Oggi, dopo approfondite indagini presso ciascun Comune e ciascun Distretto Militare, da parte dell’Ufficio dell’Albo d’Oro - Sezione del Ministero della Difesa che funziona da anagrafe di tutti i militari - il numero degli italiani che non hanno fatto ritorno dal fronte russo è di circa 100.000.
Tenuto conto che circa 5.000 erano caduti per i fatti d’arme antecedenti al 15 dicembre, le perdite della ritirata sono di 95.000 uomini.
secondo i dati più recenti, desunti dalla documentazione esistente negli archivi russi, finalmente aperti ai ricercatori italiani, 25.000 sono morti combattendo o di stenti durante la ritirata e 70.000 sono stati fatti prigionieri.

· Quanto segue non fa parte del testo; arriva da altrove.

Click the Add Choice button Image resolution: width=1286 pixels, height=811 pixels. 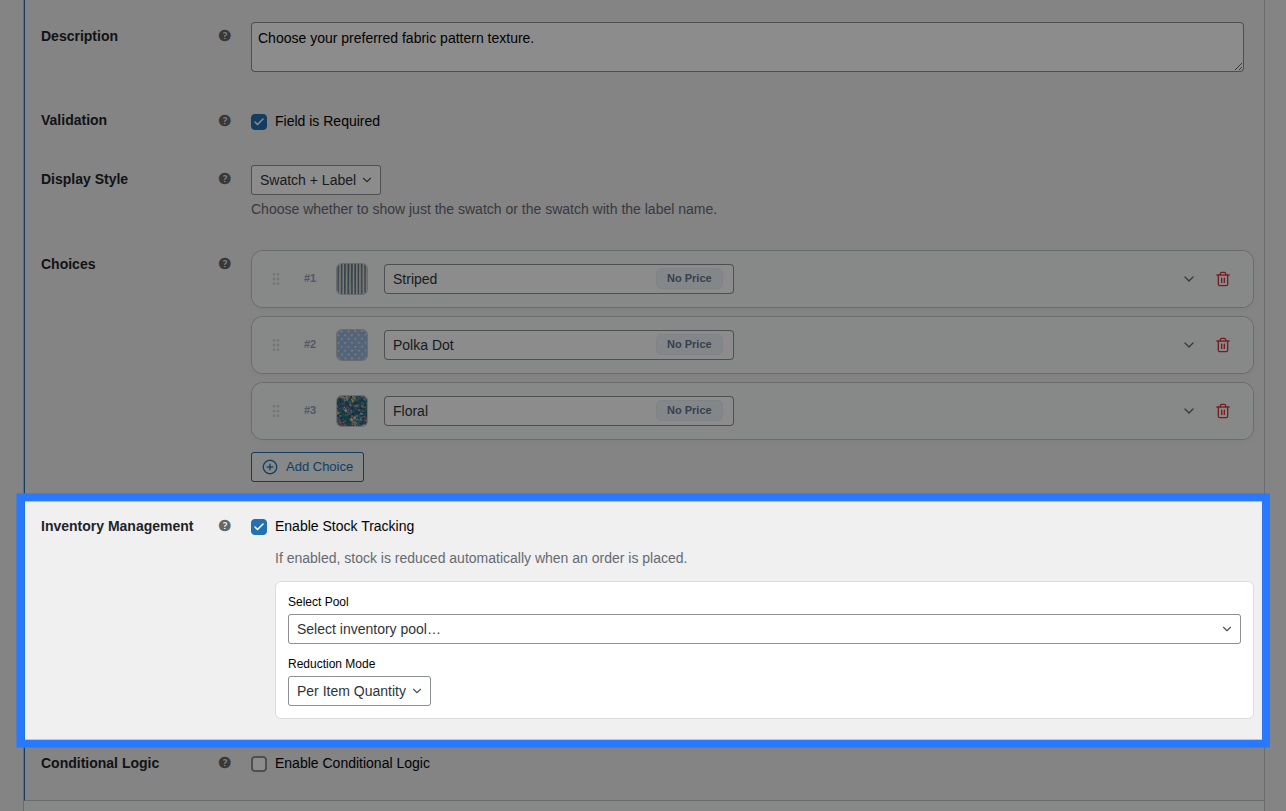pyautogui.click(x=307, y=467)
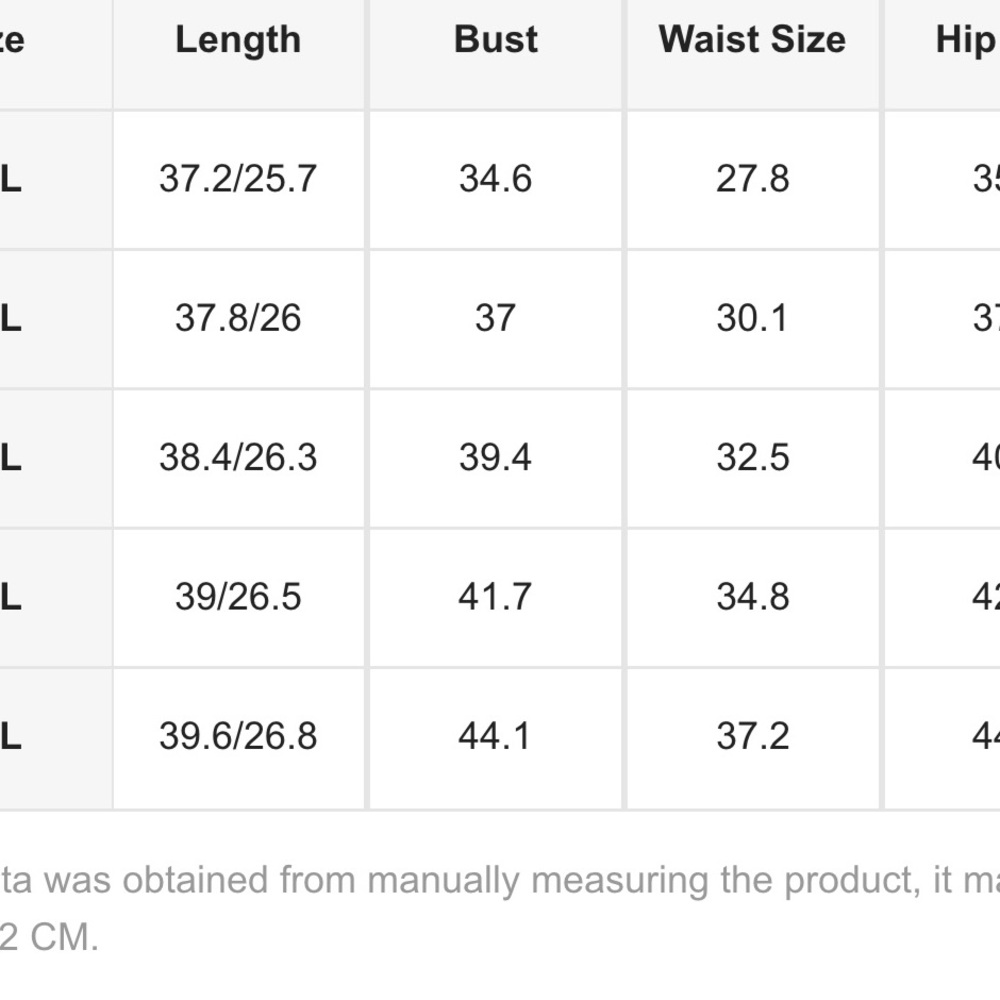Click the bust value 37
The image size is (1000, 1000).
(496, 318)
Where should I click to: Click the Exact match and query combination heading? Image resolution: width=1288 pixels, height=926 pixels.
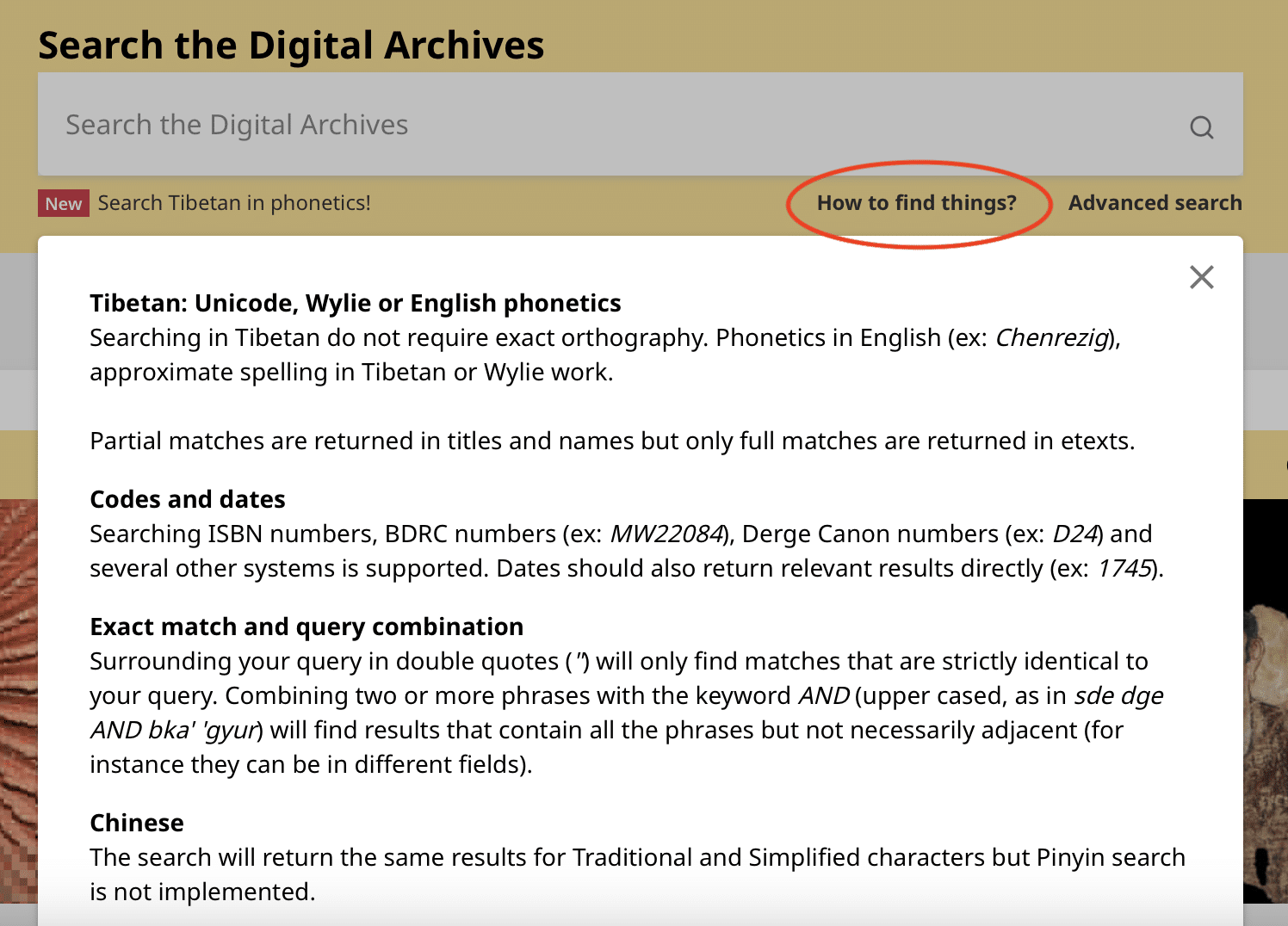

Questi prigionieri furono costretti a marciare per centinaia di chilometri e poi a viaggiare su carri bestiame per settimane, in condizioni allucinanti, senza mangiare, senza poter riposare la notte, con temperature siberiane.
Coloro che riuscirono a raggiungere i lager di smistamento - improvvisati, disorganizzati, con condizioni igieniche medioevali - erano talmente denutriti e debilitati che le epidemie di tifo e dissenteria ne falciarono ben presto la maggior parte.
Siamo in possesso dei nominativi degli italiani deceduti nei lager, quasi tutti nei primi sei mesi del 1943. Solo nel 1945 ed in parte nel 1946, 10.000
sopravvissuti furono restituiti dall’Unione Sovietica.
Dalla documentazione russa risulta la presenza di italiani in circa 400 diversi lager, quelli più tristemente famosi sono quelli di Tambov - dove morirono circa 10.000 italiani - quelli di Miciurinsk, di Khrinovoje, di Tiomnikov.